People come and go, jobs change constantly, the world does not stop moving and on top of all of that sits the fact that life is limited and we don’t have much time. So what do we do? Because if we do not pay attention now, everything just disappears, part of the main journey is about creating ways to pay attention to what happens to you. There is the idea of what you love and what others want you to love, we live in this constant bombardment for your attention. I am not only talking of social media, but also family and friends. Friends that are maybe better at organising. These days I am so grateful for the fact that so many people pay attention to my content, and I hope it brings them a bit closer to the things that they want in their life. But this is not the end, please tell me how they will know what it is that they want. I have been so immersed in doing, doing and adding more to my list of projects and priorities that I forget to take care of myself. Yes for that I place a psychology appointment here and there, but without self-reflection and a non-stop overcommitted life there is no time or space to actually connect to myself and the investment in the therapist loses a lot of value. I am sure that is not what you want or what you are looking for. Yes, I can enjoy a lot of my everyday, but when I am doing the things that I know I want, with the people I want there, the experience becomes a bit more rewarding.
Of course, I am aware that I am not responsible for your decisions, but right now I am just grateful for reading. I am responsible for my own decisions though. This morning I could not find my keys, to the point that I got a bit anxious about it because I just moved house, there is a bit of extra chaos at the moment, everything is kind of new. A few minutes later I found the keys on the couch, you know in the middle between the seats. They were in the same place that my wallet was a few days ago and I could not find it. As I found them I said, this couch keeps hiding my stuff, like the couch is responsible for me not having a place for my keys and then being distracted to the point that I do not even remember where they are. C’mon Pedro, a second after realising I said I left them on the couch and I did not remember where they were. My default speech was to blame the couch, I do the same to people, without retracting my responsibility towards myself allows me to change what I want to change to value and accept what I really want in my life, without victimizing myself in the process.
Days are full of so many tasks, for the showcase, for the school, for my friends and my partner, it never ends, and for myself, and then something always slips, and I make some small mistake. This has in part helped me to understand that I value creating, doing and moving, I want to be creating, but I also value the beach, moments of reflection, consuming art and spending time with my loved ones. These two values appear contradicting and in large part they are, but it is on me being able to take care of them both, being flexible to accommodate and being flexible to let go and simplify some of them, because I would rather have a moment of joy with friends at the beach, than, being at the beach watching something on my Ipad and taking some notes for the showcase, with more people than I want by my side.

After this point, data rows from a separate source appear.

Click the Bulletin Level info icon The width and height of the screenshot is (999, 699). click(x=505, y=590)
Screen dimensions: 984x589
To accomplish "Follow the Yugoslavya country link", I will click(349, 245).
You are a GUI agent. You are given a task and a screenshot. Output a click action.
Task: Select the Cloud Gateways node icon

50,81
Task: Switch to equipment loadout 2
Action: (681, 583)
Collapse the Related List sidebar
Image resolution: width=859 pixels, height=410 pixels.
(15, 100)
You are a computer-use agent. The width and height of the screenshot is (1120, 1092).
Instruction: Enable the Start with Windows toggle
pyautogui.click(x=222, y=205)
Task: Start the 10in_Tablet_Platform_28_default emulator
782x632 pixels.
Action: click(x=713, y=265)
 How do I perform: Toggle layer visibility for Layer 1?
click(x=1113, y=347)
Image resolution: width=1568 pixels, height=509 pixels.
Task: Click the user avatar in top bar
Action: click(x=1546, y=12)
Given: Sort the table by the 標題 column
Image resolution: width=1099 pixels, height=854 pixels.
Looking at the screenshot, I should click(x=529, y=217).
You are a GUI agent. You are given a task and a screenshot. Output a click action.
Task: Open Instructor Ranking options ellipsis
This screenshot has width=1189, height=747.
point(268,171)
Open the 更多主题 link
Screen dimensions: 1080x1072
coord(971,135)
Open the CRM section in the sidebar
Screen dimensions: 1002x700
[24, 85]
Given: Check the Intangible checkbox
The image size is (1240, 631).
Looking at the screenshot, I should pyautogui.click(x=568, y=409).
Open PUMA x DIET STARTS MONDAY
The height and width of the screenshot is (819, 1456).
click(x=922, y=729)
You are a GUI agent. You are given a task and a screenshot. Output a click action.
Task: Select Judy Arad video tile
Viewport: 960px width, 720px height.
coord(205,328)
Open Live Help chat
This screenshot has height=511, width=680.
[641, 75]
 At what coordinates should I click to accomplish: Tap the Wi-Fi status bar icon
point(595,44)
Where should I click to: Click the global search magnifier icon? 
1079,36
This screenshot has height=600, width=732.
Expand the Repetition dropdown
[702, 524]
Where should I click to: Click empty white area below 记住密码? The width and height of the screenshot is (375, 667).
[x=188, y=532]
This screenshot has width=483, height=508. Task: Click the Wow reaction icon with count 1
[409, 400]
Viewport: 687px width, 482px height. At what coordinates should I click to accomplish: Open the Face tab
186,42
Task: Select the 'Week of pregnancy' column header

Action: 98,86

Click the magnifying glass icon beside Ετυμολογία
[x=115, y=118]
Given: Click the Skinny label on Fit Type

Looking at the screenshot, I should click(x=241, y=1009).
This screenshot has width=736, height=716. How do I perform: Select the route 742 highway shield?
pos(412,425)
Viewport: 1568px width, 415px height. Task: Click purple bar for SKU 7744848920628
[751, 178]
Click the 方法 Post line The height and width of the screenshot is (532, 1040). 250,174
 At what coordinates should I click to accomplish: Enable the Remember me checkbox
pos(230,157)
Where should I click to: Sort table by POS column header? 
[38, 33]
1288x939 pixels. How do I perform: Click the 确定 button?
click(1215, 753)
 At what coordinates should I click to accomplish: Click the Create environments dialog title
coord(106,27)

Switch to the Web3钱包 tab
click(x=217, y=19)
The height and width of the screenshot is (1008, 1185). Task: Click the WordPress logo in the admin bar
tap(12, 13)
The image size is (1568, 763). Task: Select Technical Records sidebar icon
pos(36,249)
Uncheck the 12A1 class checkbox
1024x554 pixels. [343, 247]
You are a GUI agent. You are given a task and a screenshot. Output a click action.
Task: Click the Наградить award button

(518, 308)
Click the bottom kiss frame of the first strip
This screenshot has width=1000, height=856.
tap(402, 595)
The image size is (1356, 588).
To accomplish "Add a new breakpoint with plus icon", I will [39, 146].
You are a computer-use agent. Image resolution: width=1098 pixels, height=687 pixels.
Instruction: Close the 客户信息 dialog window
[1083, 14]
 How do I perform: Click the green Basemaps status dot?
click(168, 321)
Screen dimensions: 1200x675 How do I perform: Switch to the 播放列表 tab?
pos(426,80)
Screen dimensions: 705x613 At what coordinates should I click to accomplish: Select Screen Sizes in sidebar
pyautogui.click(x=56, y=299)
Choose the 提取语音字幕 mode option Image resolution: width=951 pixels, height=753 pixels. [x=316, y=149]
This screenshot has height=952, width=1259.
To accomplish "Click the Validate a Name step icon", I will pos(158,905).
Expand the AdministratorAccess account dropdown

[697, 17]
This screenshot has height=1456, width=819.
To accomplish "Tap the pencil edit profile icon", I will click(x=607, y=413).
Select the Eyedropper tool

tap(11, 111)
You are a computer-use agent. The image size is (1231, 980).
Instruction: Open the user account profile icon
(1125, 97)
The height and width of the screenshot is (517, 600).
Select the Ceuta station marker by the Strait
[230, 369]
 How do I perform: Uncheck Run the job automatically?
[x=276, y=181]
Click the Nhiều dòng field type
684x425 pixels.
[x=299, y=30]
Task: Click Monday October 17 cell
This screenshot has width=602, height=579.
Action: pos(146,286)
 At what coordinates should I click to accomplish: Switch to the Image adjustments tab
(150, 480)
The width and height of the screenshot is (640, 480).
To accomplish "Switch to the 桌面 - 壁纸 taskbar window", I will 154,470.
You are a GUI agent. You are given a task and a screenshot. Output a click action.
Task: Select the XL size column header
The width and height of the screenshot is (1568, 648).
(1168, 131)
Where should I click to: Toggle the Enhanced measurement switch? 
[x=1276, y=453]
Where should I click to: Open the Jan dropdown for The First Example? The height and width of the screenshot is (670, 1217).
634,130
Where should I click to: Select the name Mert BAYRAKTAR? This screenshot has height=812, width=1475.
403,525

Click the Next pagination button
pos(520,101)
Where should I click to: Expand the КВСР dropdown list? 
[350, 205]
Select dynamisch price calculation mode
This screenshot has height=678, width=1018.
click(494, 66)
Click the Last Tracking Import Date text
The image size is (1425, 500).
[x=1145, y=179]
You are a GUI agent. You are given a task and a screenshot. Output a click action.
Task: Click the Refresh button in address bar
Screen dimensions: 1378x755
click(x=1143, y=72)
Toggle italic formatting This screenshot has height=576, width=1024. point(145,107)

It seems that it is time to get to the same conclusion that keeps appearing in my life, and probably in yours too. Attention. Paying attention to the things you want in your life, paying attention to the things that you do not want in your life. Attention can then flow, not talking to your friends with your phone near you. I am talking about talking to your friends, looking into their eyes and being able to ask the following questions about the story they are telling you. Listening with compassion and curiosity, so you feel connected to that friend like in that moment she or he is your everything, there is no one else but them. This is especially important when dedicating some time to finding out your list of wants, and if you are anything like a human, that list is probably too long. Some people can handle a lot and it is beautiful to watch. But most need a more simple approach with a pinch of humility so they can enjoy the few things that they can have in life. So let’s keep it simple.
There is one more thing that I want to mention before I let you go. Actitud matters so much. Yesterday, I was training a couple of my teams, and it was time to start talking about enjoying, smiling, and being a joyful character for the routine. Remember that they are students who have been dancing for around a year—some less, and some more—but nonetheless, students. I got goosebumps at how beautiful it was. I only wonder if we can just add a little bit of joy into our everyday characters. As a team, they became a force of love, joy, and happiness, and I am so grateful that I could be part of it. Being surrounded by people who inspire each other is one of the most beautiful things someone can ask for.